Perhaps the lowest hanging fruit for PPH is the area of pathogen genomics [24]. Advances in DNA sequencing technology have led to the use of pathogen genomics in enhancing PPH through more effective investigations of outbreaks of foodborne illnesses, tuberculosis control, and timely influenza surveillance to inform vaccine selection. The momentum of pathogen genomics in public health accelerated during the COVID-19 pandemic. Genomics and other big data technologies were used in understanding and tracking the outbreak [23] and rapidly developing and applying targeted interventions. SARS-CoV-2 sequences have been used to stratify the viral pathogen into variants. This allowed public health agencies to monitor changes in important characteristics, such as transmissibility, virulence, or immune response, and to respond accordingly based on these changes.

Rapid developments in genomics, big data, and AI have accelerated progress in human genome epidemiology, PHG, and PPH. New technologies are fundamentally changing epidemiologic studies and essential public health services by promoting more rapid and precise response to health threats. The COVID-19 pandemic provided a challenge and an opportunity for deploying new technologies in surveillance and the development of vaccines and therapeutics. The pandemic also led to implementation of data modernization in public health and the increasing use of AI/ML and predictive analytic approaches.

As almost all human diseases have both genetic and environmental risk factors, most epidemiologic studies in the 21st century will benefit from integrating genetic and environmental factors in their design. Genetic epidemiology needs to continue to evolve from a boutique field studying genetic causes of human diseases to a more foundational contributor to population studies of human traits and diseases across the lifespan. Epidemiological data from large studies and biobanks (eg, the All of Us Research Program) will be crucial in translating discoveries into population health impact.

Moreover, additional progress in PHG and PPH will require continued commitment and government funding to enhance data collection, sharing, and analysis across geographic jurisdictions and evaluation of different types of data for their ability to predict and improve health outcomes. Moving forward, this journal will continue to provide a leadership role in future directions of PHG, as well as spotlight the emerging breadth and depth of research and practice in the field. At the same time, advances in other areas of PPH will eventually influence the direction and richness of the research agenda in PHG, and potentially impact the development of PHG policies and programs. The journal’s recent article collection on future forecasting in PHG [25] reflects the growth and development of the field and is a worthwhile reading for anyone interested in the ongoing journey from genes to public health.

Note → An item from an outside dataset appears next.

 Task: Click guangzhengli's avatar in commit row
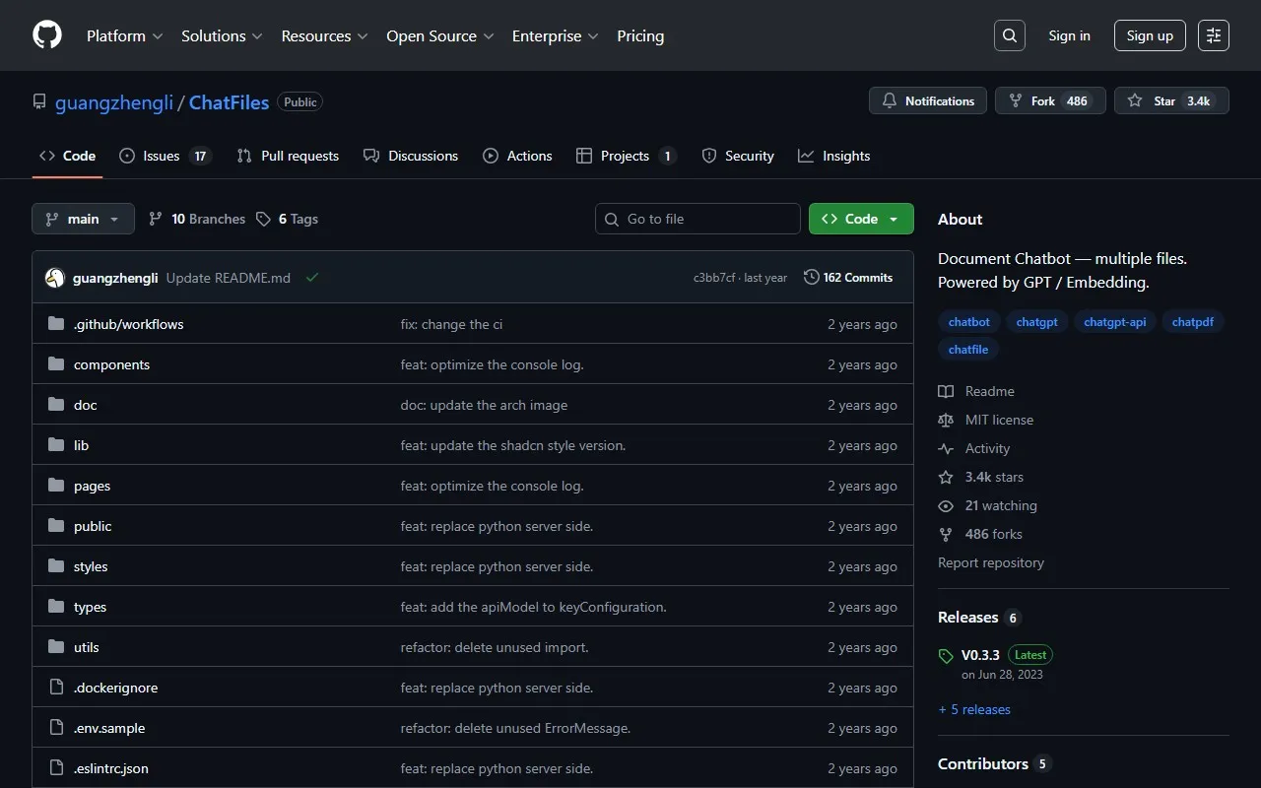coord(55,278)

The author acknowledges the past and current collaboration of many individuals from within CDC, multiple universities and organizations, and many collaborators from around the world who have collectively shaped these fields over time. Perhaps most importantly, I want to thank the next generation of leaders in public health genomics and precision public health who will continue the next segment of the journey from genes to public health. Since the paper was accepted for publication, the CDC Office of Public Health Genomics was eliminated on April 1, 2025 as part of a large downsizing in programs and reduction in force in the US Department of Health and Human Services. In spite of this temporary setback, I am optimistic that the journey from genes to public health will indeed continue!

The author has no conflicts of interest relevant to this paper. M.J.K. was a member of the journal’s Editorial Board at the time of submission.

The author reports no funding relevant to this paper.

M.J.K. is the sole author of this perspective piece and is responsible for planning and writing it.